Results of the Panther study presented during the hotline session of the ESC Congress1 suggest that patients with coronary artery disease should take a P2Y12 inhibitor instead of aspirin to prevent coronary events.
“The results of our analysis, which included all available evidence on this question from randomized trials, call into question the role of aspirin in the prevention of cardiovascular events and a direction towards the use of P2Y12 inhibitor monotherapy for long-term antithrombotic The paradigm should inspire change. “Management of coronary artery disease,” Prof. Dr. Marco Valgimigli of the Cardiocentro Ticino Foundation in Lugano, Switzerland presented the results of the study.
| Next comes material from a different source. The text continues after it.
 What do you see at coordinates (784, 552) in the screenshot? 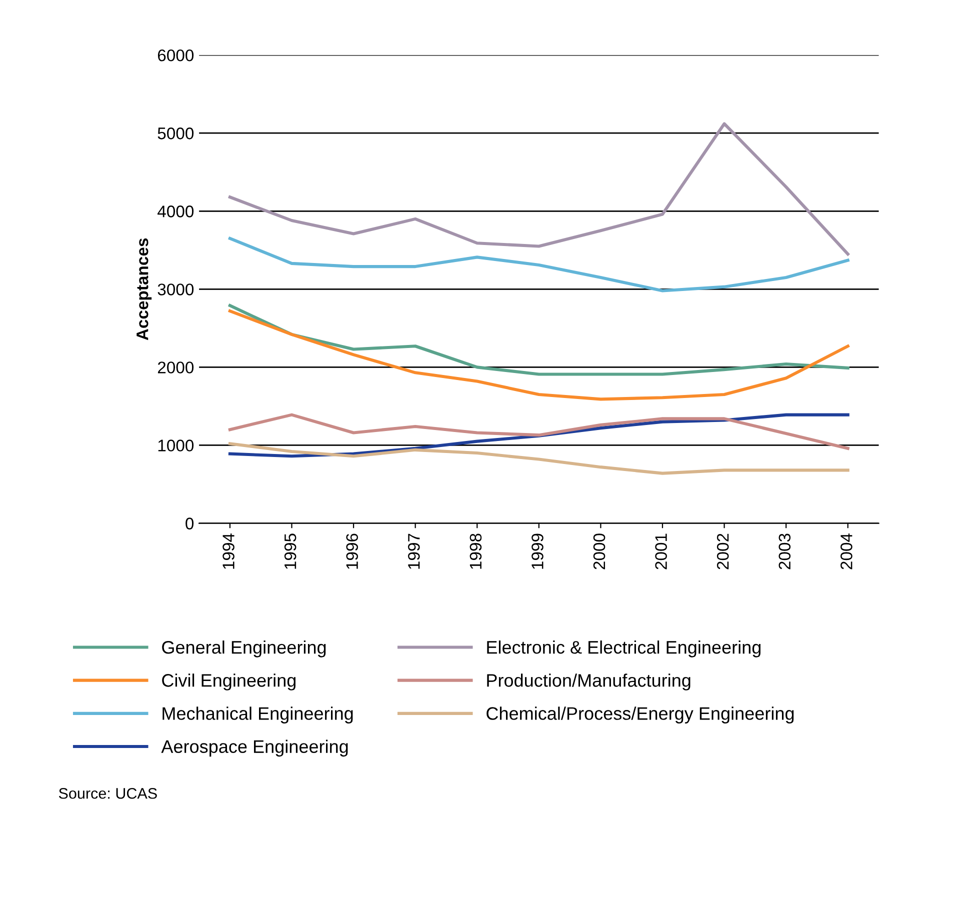
I see `x-tick-label: 2003` at bounding box center [784, 552].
Long-term inhibition of platelet aggregation is currently the recommended long-term treatment for patients with established coronary artery disease, whereas the increased risk of bleeding in primary prevention outweighs the benefits of prophylactic aspirin intake.2 Patients following acute coronary syndrome or elective percutaneous intervention initially receiving dual antiplatelet therapy with aspirin and a P2Y12 inhibitor (DAPT), which is reduced to aspirin monotherapy after a certain period depending on the patient’s risk profile . Several studies have looked at what happens when aspirin is discontinued rather than a P2Y12 inhibitor. More than 20 years ago, the CAPRIE study showed a modest but significantly more pronounced reduction in cardiovascular events with the P2Y12 inhibitor clopidogrel than with aspirin.3 Overall, however, the data were not conclusive.